I agree with him that the problems I described around Leak and objects apply equally to Send (and, in fact, I said so in my post), but I don’t think this is something we’ll be able to solve later on, as he suggests. I think we are working with something of a fundamental tension. Specifically, objects are all about encapsulation. That is, they completely hide the type you are working with, even from the compiler. This is what makes them useful: without them, Rust just plain wouldn’t work, since you couldn’t (e.g.) have a vector of closures. But, in order to gain that flexibility, you have to state your requirements up front. The compiler can’t figure them out automatically, because it doesn’t (and shouldn’t) know the types involved.

So, given that objects are here to stay, the question is whether adding a marker trait like Leak is a problem, given that we already have Send. I think the answer is yes; basically, because we can’t expect object types to be analyzed statically, we should do our best to minimize the number of fundamental splits people have to work with. Thread safety is pretty fundamental. I don’t think Leak makes the cut. (I said some of the reasons in conclusion of my previous blog post, but I have a few more in the questions below.)

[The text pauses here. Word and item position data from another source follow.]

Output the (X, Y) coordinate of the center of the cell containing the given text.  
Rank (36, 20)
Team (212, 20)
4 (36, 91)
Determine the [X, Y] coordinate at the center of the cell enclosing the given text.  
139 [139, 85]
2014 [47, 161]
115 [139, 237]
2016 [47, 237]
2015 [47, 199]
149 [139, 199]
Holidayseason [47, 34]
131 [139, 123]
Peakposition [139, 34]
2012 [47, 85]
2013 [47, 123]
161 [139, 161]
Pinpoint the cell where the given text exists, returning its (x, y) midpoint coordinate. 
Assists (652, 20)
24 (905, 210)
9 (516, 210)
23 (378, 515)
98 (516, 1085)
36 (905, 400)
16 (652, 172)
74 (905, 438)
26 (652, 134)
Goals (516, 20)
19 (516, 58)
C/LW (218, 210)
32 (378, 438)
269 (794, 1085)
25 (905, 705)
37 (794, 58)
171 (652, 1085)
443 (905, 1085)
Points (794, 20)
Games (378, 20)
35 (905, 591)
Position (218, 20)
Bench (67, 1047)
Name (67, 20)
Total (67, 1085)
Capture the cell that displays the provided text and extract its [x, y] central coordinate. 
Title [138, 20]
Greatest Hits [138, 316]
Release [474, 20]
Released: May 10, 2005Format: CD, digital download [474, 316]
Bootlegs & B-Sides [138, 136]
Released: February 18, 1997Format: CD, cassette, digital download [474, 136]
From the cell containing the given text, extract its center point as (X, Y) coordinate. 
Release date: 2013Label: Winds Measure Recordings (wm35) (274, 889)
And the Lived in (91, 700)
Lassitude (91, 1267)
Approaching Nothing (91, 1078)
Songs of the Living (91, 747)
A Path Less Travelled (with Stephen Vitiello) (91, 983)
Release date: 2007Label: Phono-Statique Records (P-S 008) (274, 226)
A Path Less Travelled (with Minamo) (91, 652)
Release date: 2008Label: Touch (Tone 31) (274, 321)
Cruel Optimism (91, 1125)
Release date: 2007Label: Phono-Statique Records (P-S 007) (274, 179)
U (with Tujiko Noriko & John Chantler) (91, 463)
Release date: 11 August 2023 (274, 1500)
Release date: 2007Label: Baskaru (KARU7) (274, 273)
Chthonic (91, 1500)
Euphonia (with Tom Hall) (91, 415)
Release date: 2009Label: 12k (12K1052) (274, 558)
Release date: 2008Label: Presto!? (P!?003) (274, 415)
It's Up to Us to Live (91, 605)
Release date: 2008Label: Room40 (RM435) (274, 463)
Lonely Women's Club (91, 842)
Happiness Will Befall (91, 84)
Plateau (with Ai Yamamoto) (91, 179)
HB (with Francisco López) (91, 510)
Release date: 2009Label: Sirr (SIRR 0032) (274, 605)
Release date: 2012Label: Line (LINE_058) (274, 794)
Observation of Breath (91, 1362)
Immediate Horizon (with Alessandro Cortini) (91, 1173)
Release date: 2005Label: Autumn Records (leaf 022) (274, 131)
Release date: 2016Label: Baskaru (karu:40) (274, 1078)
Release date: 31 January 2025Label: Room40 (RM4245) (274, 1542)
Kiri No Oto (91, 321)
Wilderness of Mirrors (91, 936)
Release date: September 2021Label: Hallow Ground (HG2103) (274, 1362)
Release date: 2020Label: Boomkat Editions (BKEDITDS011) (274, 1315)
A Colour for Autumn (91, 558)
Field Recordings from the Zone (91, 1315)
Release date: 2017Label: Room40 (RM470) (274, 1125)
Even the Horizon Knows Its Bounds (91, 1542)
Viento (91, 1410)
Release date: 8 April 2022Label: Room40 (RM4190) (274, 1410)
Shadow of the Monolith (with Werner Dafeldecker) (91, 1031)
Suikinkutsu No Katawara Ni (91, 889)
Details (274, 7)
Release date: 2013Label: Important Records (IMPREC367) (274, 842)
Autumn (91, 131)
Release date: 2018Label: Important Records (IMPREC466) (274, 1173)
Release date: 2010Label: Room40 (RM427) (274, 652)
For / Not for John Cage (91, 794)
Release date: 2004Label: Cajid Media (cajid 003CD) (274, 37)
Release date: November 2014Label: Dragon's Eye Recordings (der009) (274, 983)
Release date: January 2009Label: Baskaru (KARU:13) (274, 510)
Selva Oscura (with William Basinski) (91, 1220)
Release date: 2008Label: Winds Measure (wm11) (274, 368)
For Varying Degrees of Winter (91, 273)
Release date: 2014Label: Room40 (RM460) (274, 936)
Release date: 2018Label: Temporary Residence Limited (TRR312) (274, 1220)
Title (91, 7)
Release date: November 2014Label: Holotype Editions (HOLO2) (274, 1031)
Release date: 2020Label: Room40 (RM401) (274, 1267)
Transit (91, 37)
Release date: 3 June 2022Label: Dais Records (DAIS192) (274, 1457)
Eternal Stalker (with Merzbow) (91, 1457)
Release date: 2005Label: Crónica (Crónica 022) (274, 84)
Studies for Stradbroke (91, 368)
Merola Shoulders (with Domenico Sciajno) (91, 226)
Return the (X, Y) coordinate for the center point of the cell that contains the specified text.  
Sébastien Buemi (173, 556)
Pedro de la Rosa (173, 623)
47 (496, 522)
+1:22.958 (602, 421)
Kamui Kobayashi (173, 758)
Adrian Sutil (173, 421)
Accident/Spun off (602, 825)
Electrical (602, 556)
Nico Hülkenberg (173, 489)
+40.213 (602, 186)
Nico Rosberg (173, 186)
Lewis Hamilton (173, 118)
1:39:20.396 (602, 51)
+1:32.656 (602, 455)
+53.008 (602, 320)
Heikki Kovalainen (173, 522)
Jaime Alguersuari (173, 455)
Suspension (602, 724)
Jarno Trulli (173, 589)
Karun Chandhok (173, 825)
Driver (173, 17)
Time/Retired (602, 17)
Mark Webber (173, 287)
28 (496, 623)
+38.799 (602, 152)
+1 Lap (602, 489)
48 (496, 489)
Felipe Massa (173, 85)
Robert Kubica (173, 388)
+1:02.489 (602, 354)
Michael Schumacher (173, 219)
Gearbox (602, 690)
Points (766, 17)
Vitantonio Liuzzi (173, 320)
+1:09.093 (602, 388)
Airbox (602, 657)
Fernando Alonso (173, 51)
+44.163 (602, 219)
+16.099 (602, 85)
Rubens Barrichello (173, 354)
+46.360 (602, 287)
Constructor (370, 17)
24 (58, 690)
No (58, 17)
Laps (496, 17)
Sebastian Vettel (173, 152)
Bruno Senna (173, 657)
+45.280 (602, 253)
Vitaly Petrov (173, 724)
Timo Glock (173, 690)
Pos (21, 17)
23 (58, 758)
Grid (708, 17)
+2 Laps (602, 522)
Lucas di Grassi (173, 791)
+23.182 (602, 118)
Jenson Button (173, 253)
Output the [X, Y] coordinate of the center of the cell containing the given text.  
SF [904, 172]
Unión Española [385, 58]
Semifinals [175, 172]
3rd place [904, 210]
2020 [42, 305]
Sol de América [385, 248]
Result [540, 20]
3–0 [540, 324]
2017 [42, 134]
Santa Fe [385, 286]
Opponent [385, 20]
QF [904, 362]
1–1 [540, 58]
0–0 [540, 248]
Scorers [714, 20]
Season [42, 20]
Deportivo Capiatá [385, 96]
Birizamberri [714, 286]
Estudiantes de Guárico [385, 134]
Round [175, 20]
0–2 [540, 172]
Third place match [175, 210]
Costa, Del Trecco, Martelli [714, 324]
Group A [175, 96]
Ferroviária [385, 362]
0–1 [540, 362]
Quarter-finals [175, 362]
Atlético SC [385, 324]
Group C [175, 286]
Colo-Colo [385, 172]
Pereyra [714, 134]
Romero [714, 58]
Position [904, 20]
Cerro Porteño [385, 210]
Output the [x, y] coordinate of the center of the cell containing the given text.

Could we just remove Rc and only have RcScoped? Would that solve the problem?

Original question.

Certainly you could remove Rc in favor of RcScoped. Similarly, you could have only Arc and not Rc. But you don’t want to because you are basically failing to take advantage of extra constraints. If we only had RcScoped, for example, then creating an Rc always requires taking some scoped as argument – you can have a global constant for 'static data, but it’s still the case that generic abstractions have to take in this scope as argument. Moreover, there is a runtime cost to maintaining the extra linked list that will thread through all Rc abstractions (and the Rc structs get bigger, as well). So, yes, this avoids the “split” I talked about, but it does it by pushing the worst case on all users.

Still, I admit to feeling torn on this point. What pushes me over the edge, I think, is that simple reference counting of the kind we are doing now is a pretty fundamental thing. You find it in all kinds of systems (Objective C, COM, etc). This means that if we require that safe Rust cannot leak, then you cannot safely integrate borrowed data with those systems. I think it’s better to just use closures in Rust code – particularly since, as annodomini points out on Reddit, there are other kinds of cases where RAII is a poor fit for cleanup.

Could a proper GC solve this? Is reference counting really worth it?

Original question.

It’ll depend on the precise design, but tracing GC most definitely is not a magic bullet. If anything, the problem around leaks is somewhat worse: GC’s don’t give any kind of guarantee about when the destructor bans. So we either have to ban GC’d data from having destructors or ban it from having borrowed pointers; either of those implies a bound very similar to Leak or 'static. Hence I think that GC will never be a “fundamental building block” for abstractions in the way that Rc/Arc can be. This is sad, but perhaps inevitable: GC inherently requires a runtime as well, which already limits its reusability.